Have you ever realised that when you love a person, what they do, think or say affects you a lot more than when others do it? This is because you are emotionally attached.
As such, when your boss tells you “this report is rubbish”, you may get upset but you will quickly get over it. However, if your partner says the same thing, you are more likely to hold it against, them and bring it up in every argument.
If your negative emotions are running high—whether its anger, pain, hate or shame—don’t expel them on your partner. So what should you do about your feelings? Whatever helps you soothe and calm yourself down: cry if you must, scream into a paper bag, go for a walk, or write furiously in your diary. Do whatever works for you.
Then, when your emotions and your brain are back in control, go and deal with the problem rationally. Emotions are the wrong tool with which to solve problems.

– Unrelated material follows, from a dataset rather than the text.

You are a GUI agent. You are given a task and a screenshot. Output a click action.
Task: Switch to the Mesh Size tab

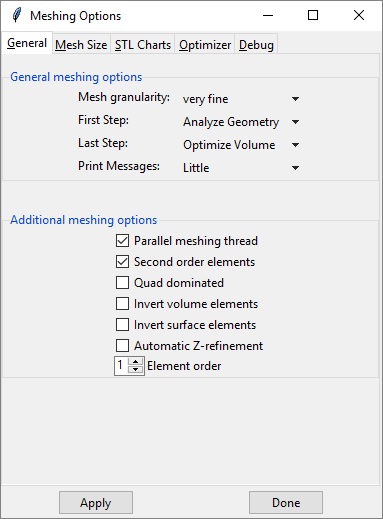[81, 45]
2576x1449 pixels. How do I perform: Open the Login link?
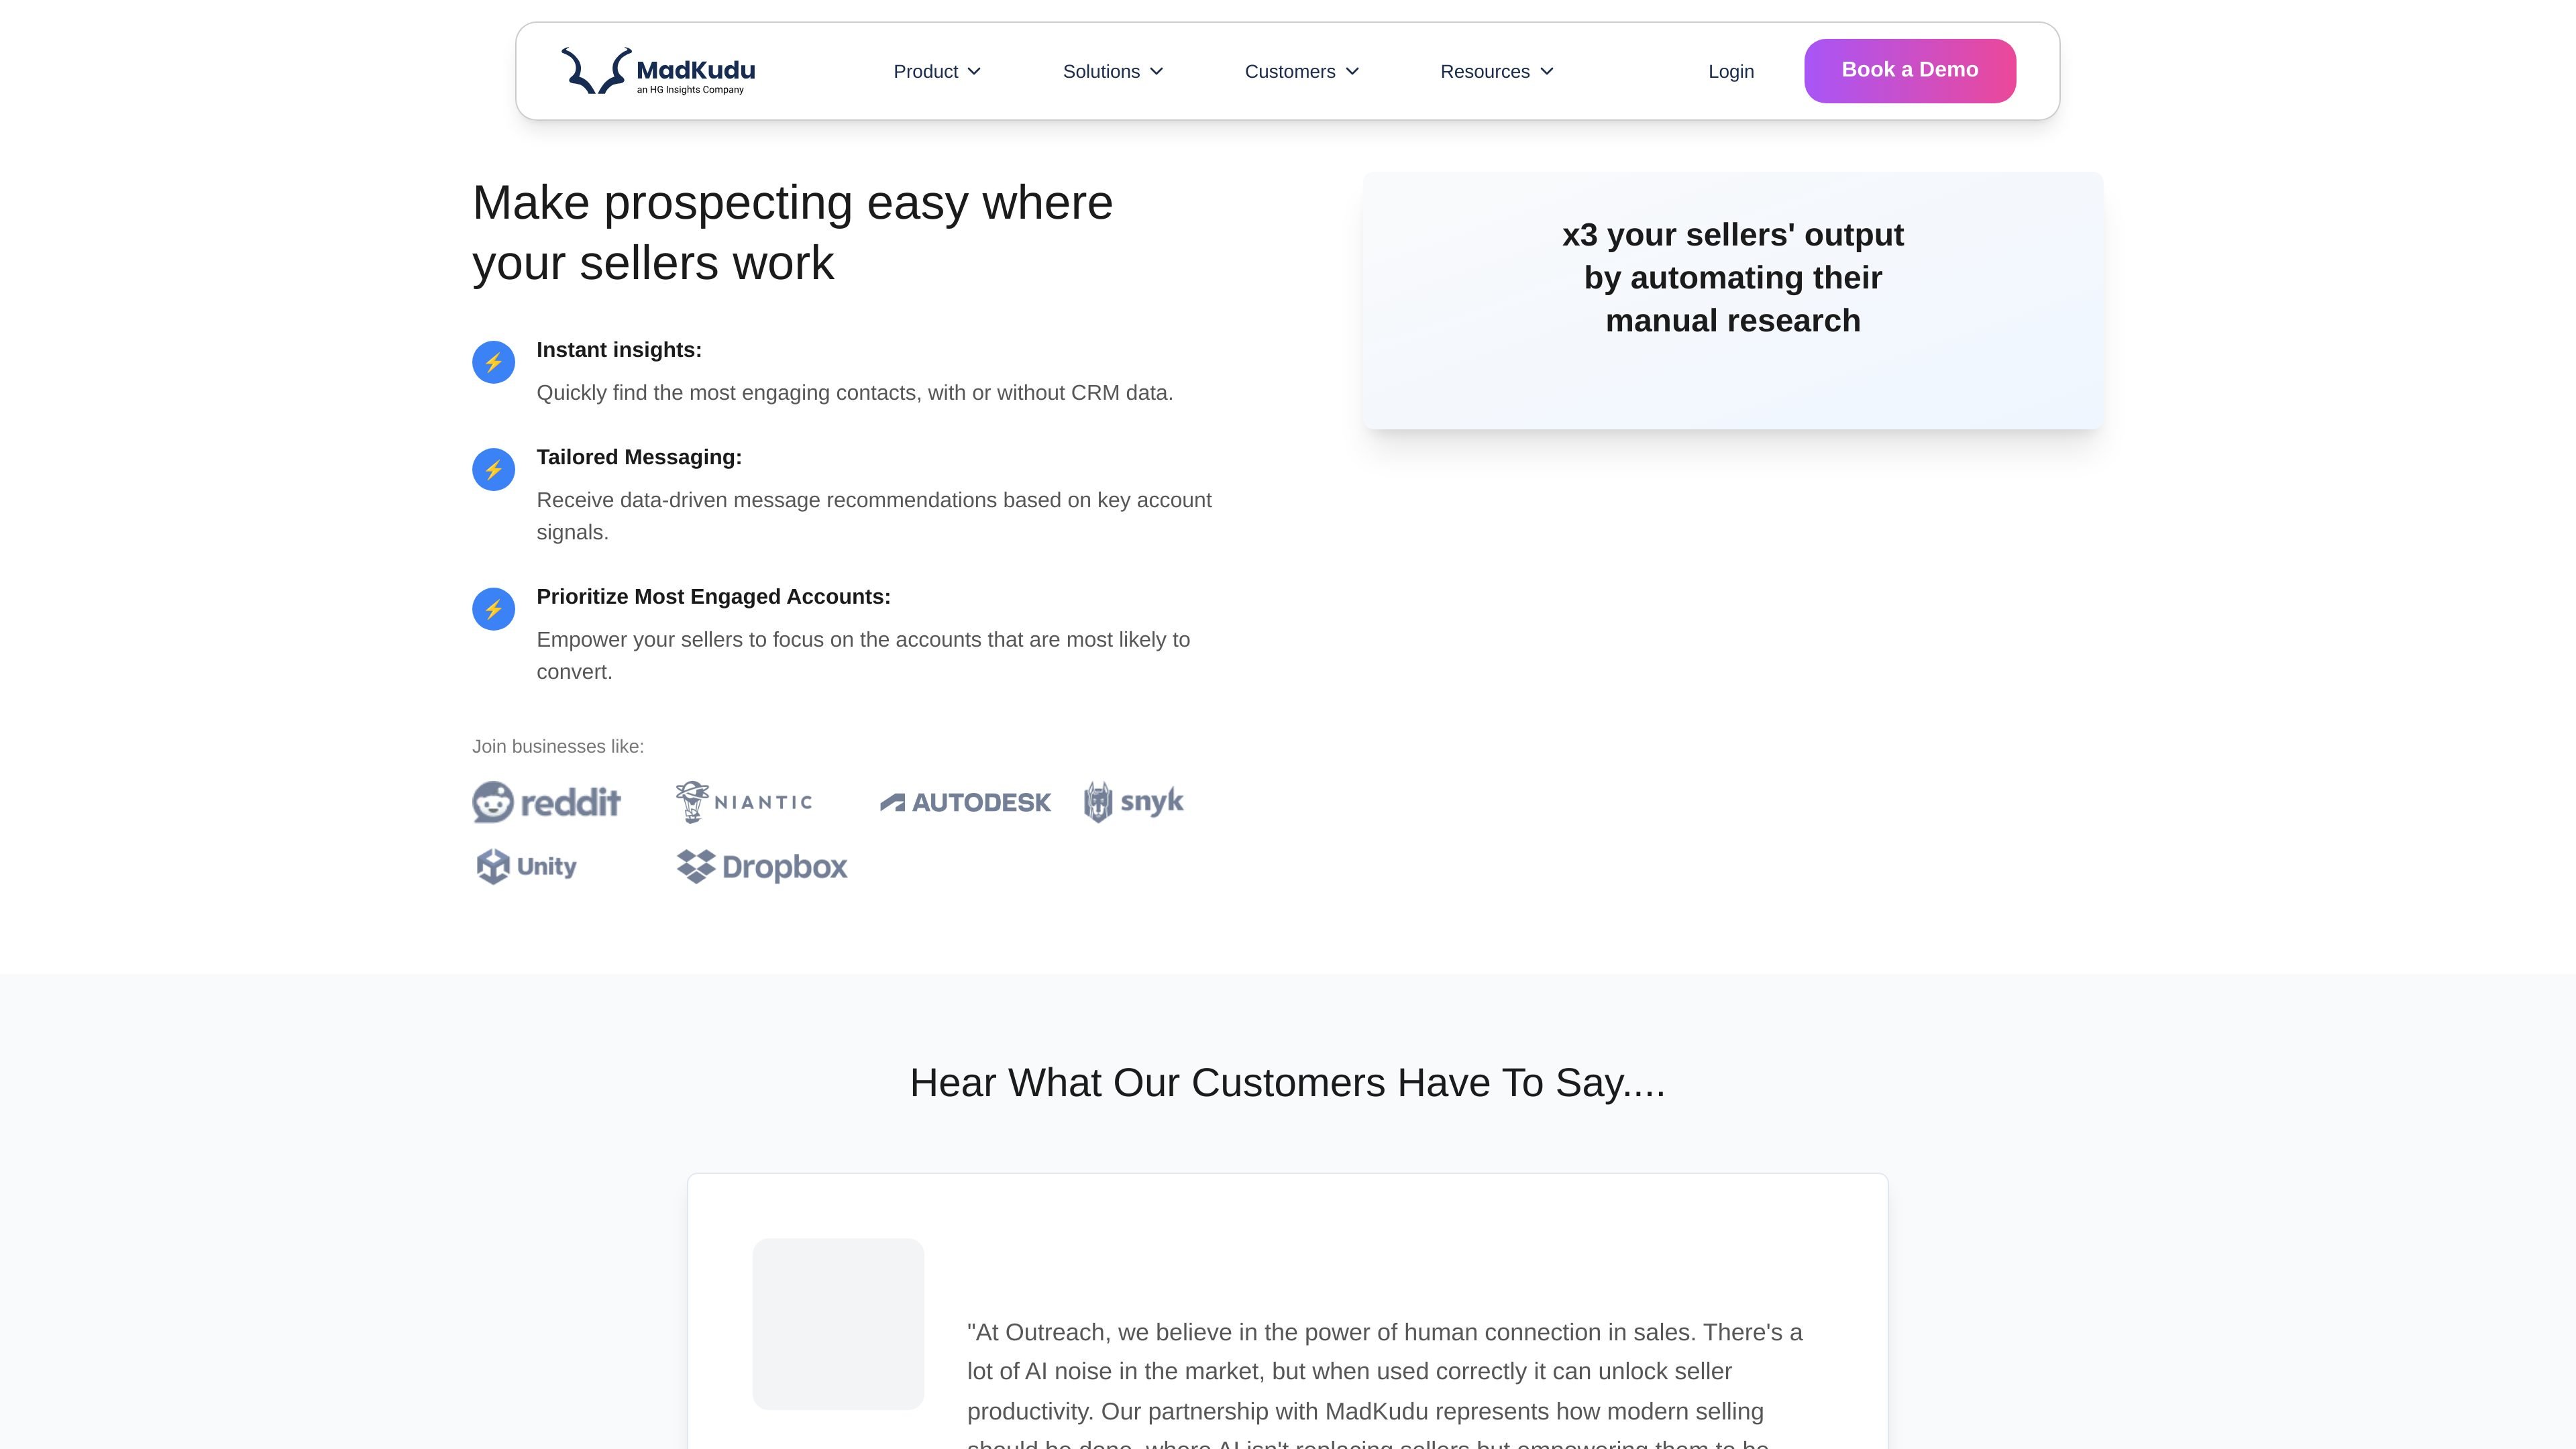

However, if you find yourself at the foot of your partner’s emotional mountain and an avalanche is heading your way, you’ll probably have no time to run for cover; nor should you. If that happens, try taking on the role of a customer service representative.
People who work in customer service know that you can’t reason with an angry customer. The best option in this situation is to empathise, apologise, understand, and fix their problem. The worst option is get upset yourself and respond in the same way.
So when your partner behaves like an angry customer, understand there’s probably a good reason for their anger. Ask what it is and then apologise if you’re responsible for all or part of the problem. Then, while keeping a cool head, decide what you can do to fix the problem. If a customer representative can do it for money, you can do it for love.
You just need to decide that this will be your new method of dealing with your partner’s emotions, as well as your own.